Text:
■ ■ ■ ■ ■
The man spent ten years living at the main railway station in Bratislava. Now he has a home and is a top seller of the homeless magazine Nota Bene.

Rudy at his former "home", the main railway station. (Source: Sme - Jozef Jakubčo)

Rudy used to know the main railway station in Bratislava like the back of his hand. Today, he is one of the most successful sellers of the Nota Bene magazine. (SME - Jozef Jakubčo)

He has not been back there for three years. When he roams Bratislava’s main station now, he smilingly points out all the sites where he used to sleep: in the cardboard boxes behind the shrubs, in niches, in the café, in the waiting room, in the tiny toilet cubicle, sitting upright.

Currently, all the benches in front of the building are divided so that you cannot lie on them. “It’s all a matter of the past for me. Now I am happy and can laugh,” Rudolf Ištok, known as Rudy, explains. He can think back on these undignified moments with detachment.
■ ■ ■ ■ ■
Recorded information:
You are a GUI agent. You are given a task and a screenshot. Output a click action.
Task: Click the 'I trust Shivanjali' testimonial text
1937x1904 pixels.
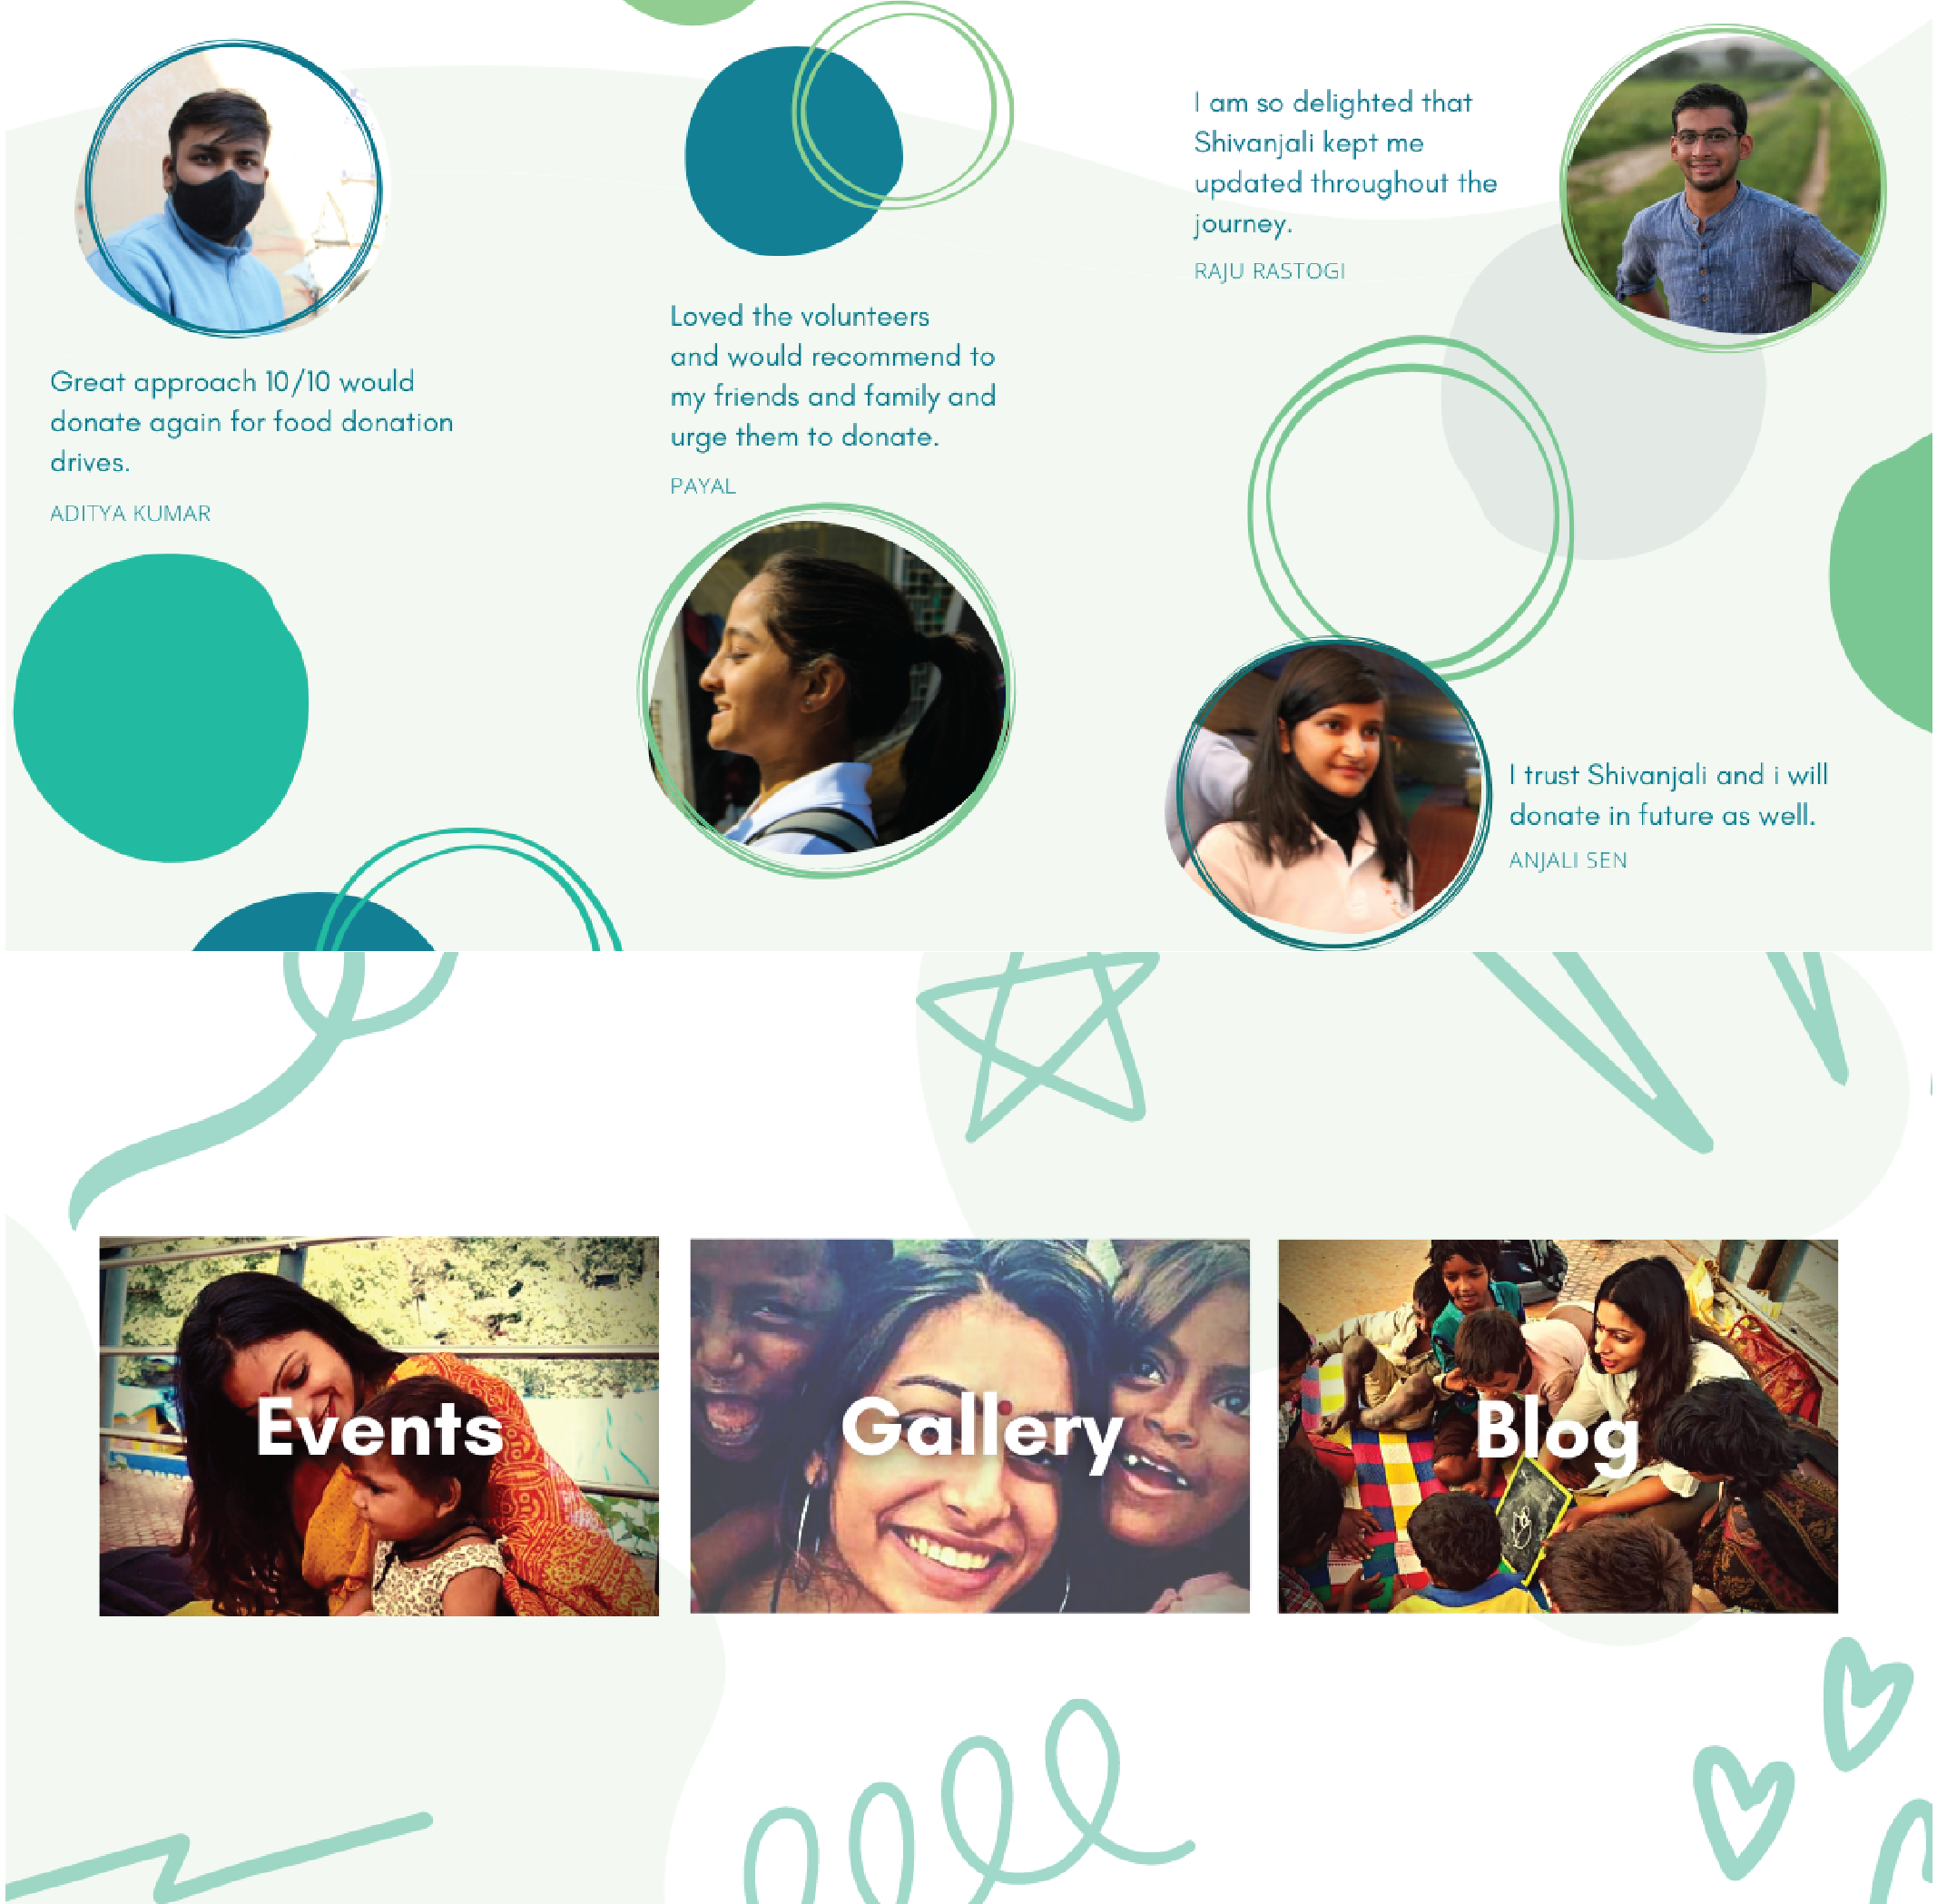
■ ■ ■ ■ ■
Work instructions: Copy the entire article about Rudy and the Bratislava railway station above, word for word.

Answer for this exercise:
The man spent ten years living at the main railway station in Bratislava. Now he has a home and is a top seller of the homeless magazine Nota Bene.

Rudy at his former "home", the main railway station. (Source: Sme - Jozef Jakubčo)

Rudy used to know the main railway station in Bratislava like the back of his hand. Today, he is one of the most successful sellers of the Nota Bene magazine. (SME - Jozef Jakubčo)

He has not been back there for three years. When he roams Bratislava’s main station now, he smilingly points out all the sites where he used to sleep: in the cardboard boxes behind the shrubs, in niches, in the café, in the waiting room, in the tiny toilet cubicle, sitting upright.

Currently, all the benches in front of the building are divided so that you cannot lie on them. “It’s all a matter of the past for me. Now I am happy and can laugh,” Rudolf Ištok, known as Rudy, explains. He can think back on these undignified moments with detachment.